# Stored records
********************
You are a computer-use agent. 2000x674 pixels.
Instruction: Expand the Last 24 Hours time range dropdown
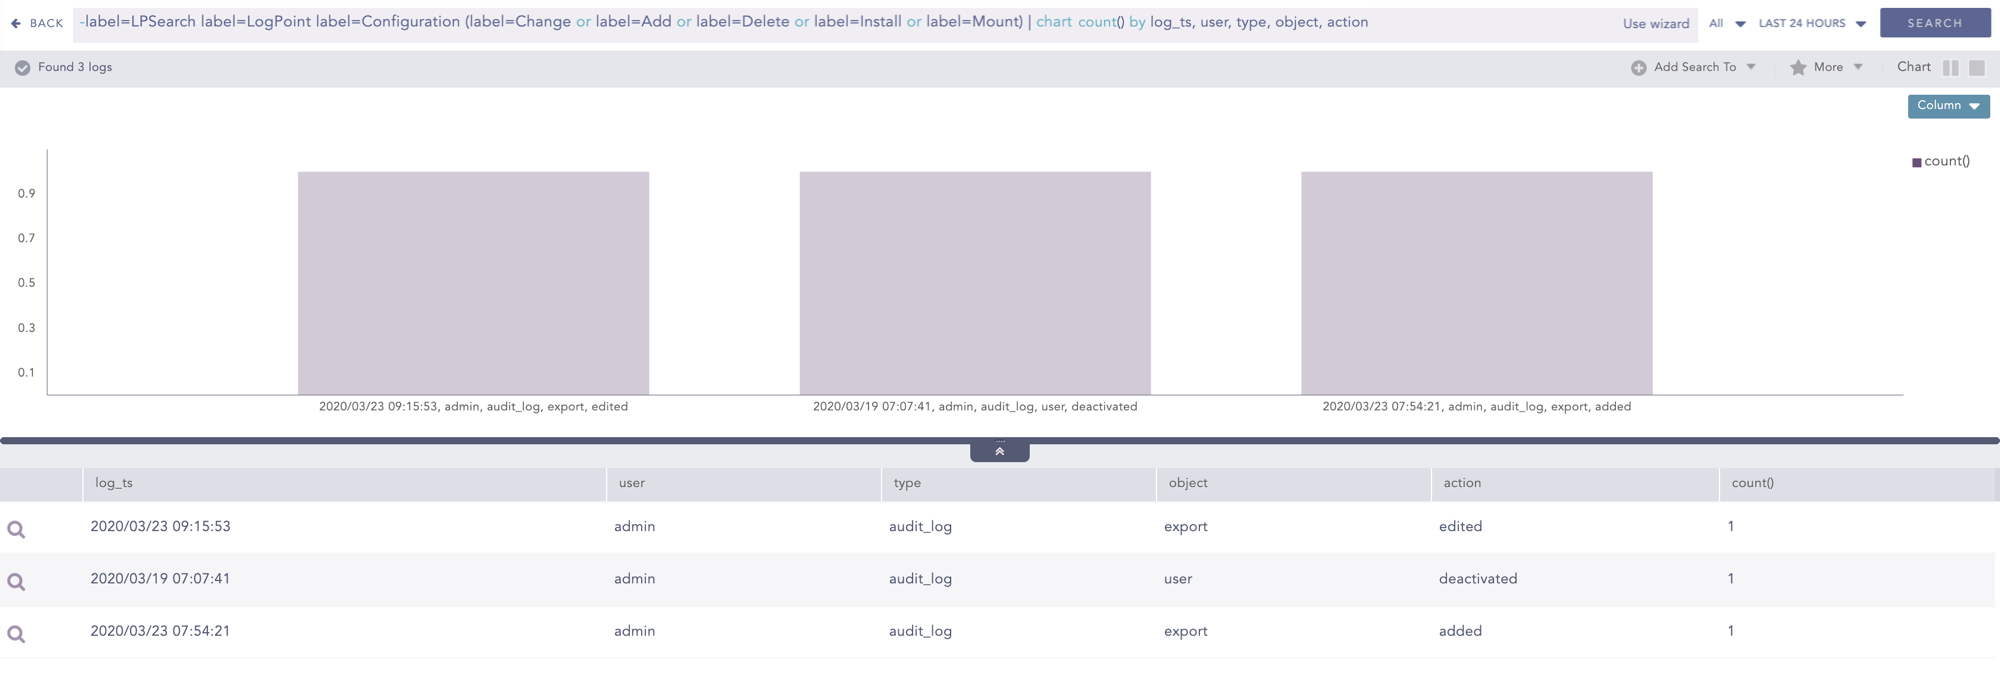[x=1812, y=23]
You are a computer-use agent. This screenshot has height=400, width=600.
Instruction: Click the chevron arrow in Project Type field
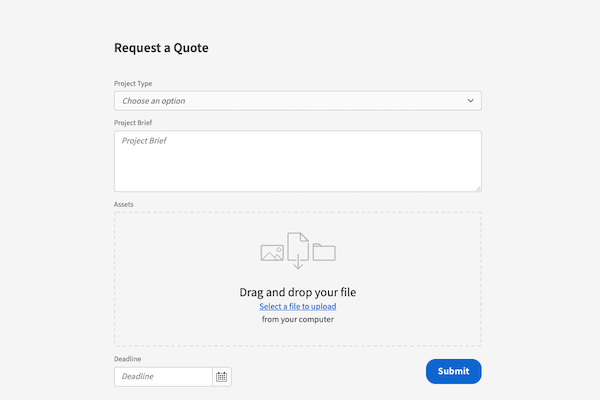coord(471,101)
********************
# Task description
Without including the pictures, reproduce all entries exactly.

# Output for this exercise
You are a computer-use agent. 2000x674 pixels.
Instruction: Expand the Last 24 Hours time range dropdown
[x=1812, y=23]
You are a computer-use agent. This screenshot has height=400, width=600.
Instruction: Click the chevron arrow in Project Type field
coord(471,101)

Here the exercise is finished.